この法案(入管法(出入国管理及び難民認定法)の改正案です)が成立した場合、永住権はいまよりずっと取り消されやすくなります。現在、まさに国会で審議中で、まだハッキリしないところもあるのですが、それでも例えば、在留カードを携帯しないで外出した場合、クルマで(重い)スピード違反をした場合、病気や失業で、税金を払えなくなった場合なども該当するのではないかと想定されています。現在は永住権を日本政府が取り消すことができるのは、もっと重い刑事犯罪を永住者が犯した場合などに限定されています。
しかし、今回、この法案が通った場合には、いまよりも、もっと軽微な事由でも永住権が取り消されかねないわけですから、永住者が気をつけねばならないこととしては、上記のようなことを起こさないよう、いっそう気をつける、となります。
もっとも、上記のようなことを起こさないことは、ふつうだれでも気をつけていることです。問題は、それでも長い人生ではそういうことも起こることがありうる、ということです。それなのに、それに対する「罰」が重すぎるのではないか、ということです。
永住権を取り消されてしまうと、日本から国外追放されることもあり得る、ということになります。もっとも、これも審議中でまだハッキリしないところがありますが、永住権を取り消したからといって、国外追放をするのはよほどの事案に限られるだろう、ふつうなら1年くらいの短いビザ(在留資格)から再出発してもらうことが多いだろう、とか、今回の法案はあくまでも永住権を取り消すことを日本政府が「できる」とするだけのことで、必ず取り消すわけでもない、などと日本政府は説明しているようです。
しかし、永住から1年のビザに変更されてしまうこと自体、大変なことであるのはいうまでもありませんし、永住権が取り消されるか、取り消されたとして、1年のビザへの変更か、国外追放となるか、それは日本政府次第、というわけです。 問題の核心は、外国人は「煮て食おうと焼いて食おうと自由」(池上努・法務省入管局参事官(検事)の『法的地位200の質問』(1965年)に出てくる表現)という発想が日本政府にまたもみられることです。
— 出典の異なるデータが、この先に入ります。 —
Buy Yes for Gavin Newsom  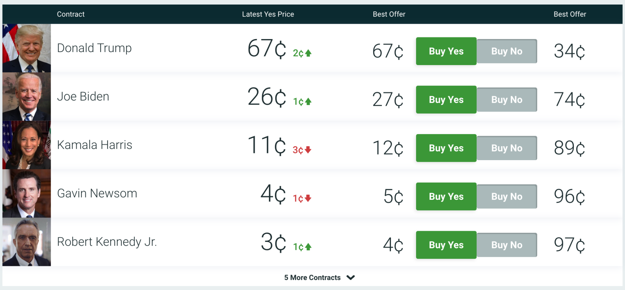point(446,197)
日本の永住権は、原則(例外はあります)、10年間の在住期間がまず必要で、他の「先進国」と比べると取得のハードルが高いといえます(さらに、例えば、ドイツの場合、永住を超えて、ドイツ国籍を取得する権利が外国籍者に認められており、しかもそのために必要な在住の期間がこれまで8年間だったのを5年間に短縮し、また、複数国籍の制限もなくす法案が可決された、ということです)。
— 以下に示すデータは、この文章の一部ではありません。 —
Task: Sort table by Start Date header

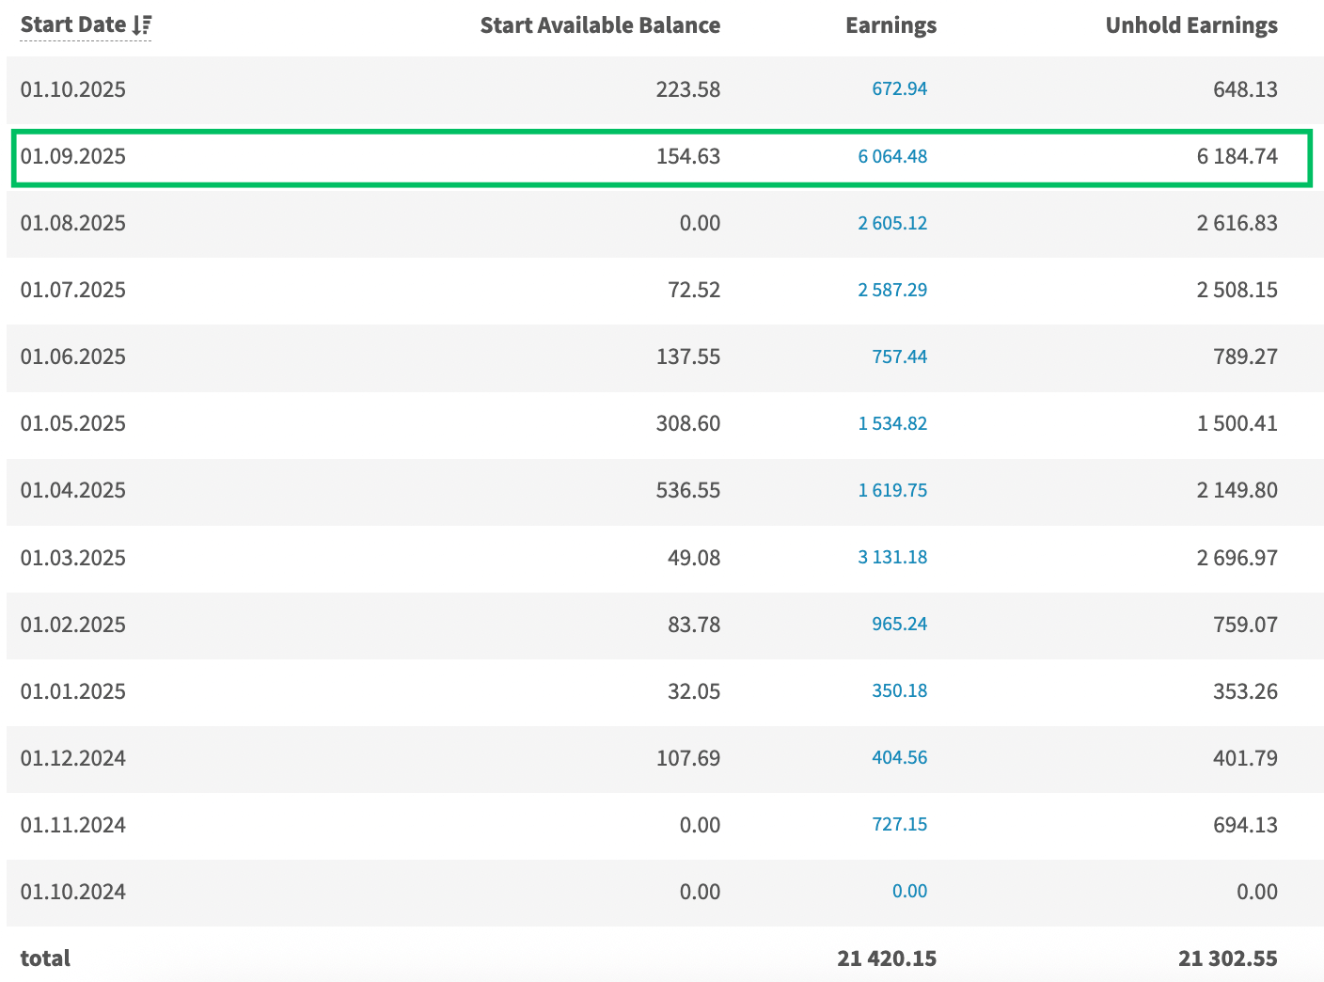Action: pos(73,25)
しかも、最近の日本政府の運用では永住権申請のときに、例えば税金の滞納が少しあったりしただけでダメだ、と厳しくチェックしています。
そういう高いハードルを乗り越えてようやく永住権を得たにもかかわらず、永住権を失うような「地雷」の上に永住者を立たせて、ただ、よほどの場合でなければ地雷が爆発することもないから心配しないでよい、というのが日本政府の説明です。
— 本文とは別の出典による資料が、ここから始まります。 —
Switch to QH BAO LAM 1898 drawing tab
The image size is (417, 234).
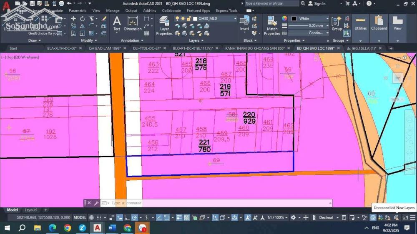click(x=104, y=48)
しかし、そういう地雷の上に永住者を立たせること自体が問題です。
民主主義社会ではどの人も対等です。あるときは「管理=統治する」側に回るが、あるときは「管理=統治される」側に回り、立場が固定されない(「治者と被治者の自同性(じどうせい)」)。
しかし、日本政府は外国籍者を管理の対象としてのみとらえて、人権や権利の主体と考えない傾向が強いといわれています。今回の法案でも、永住者は一方的に「管理される」側です。日本国籍者もスピード違反や税金を支払えないことがあります。
それに対しては、罰金刑などの「罰」が用意されています。今回の法案は永住者についてはそれを超える、かつ、永住者やその家族の人生設計自体をゆるがすような「罰」を加えることを日本政府に許すものです。
永住者もまた日本社会の一員です。しかし、日本政府は永住者を日本社会の「仮の客」にすぎないとみているかのようです。
今回の法案は特別永住者は対象にしていません。ただ、特別永住制度をなくすべきだ、という主張も日本社会に根強くあります。今回の法案が通ってしまうと、将来、特別永住、さらには「帰化」者や複数国籍者の日本国籍も取消しの対象とするべきだ、などのような議論につながらないか。杞憂に終わらせる必要があります。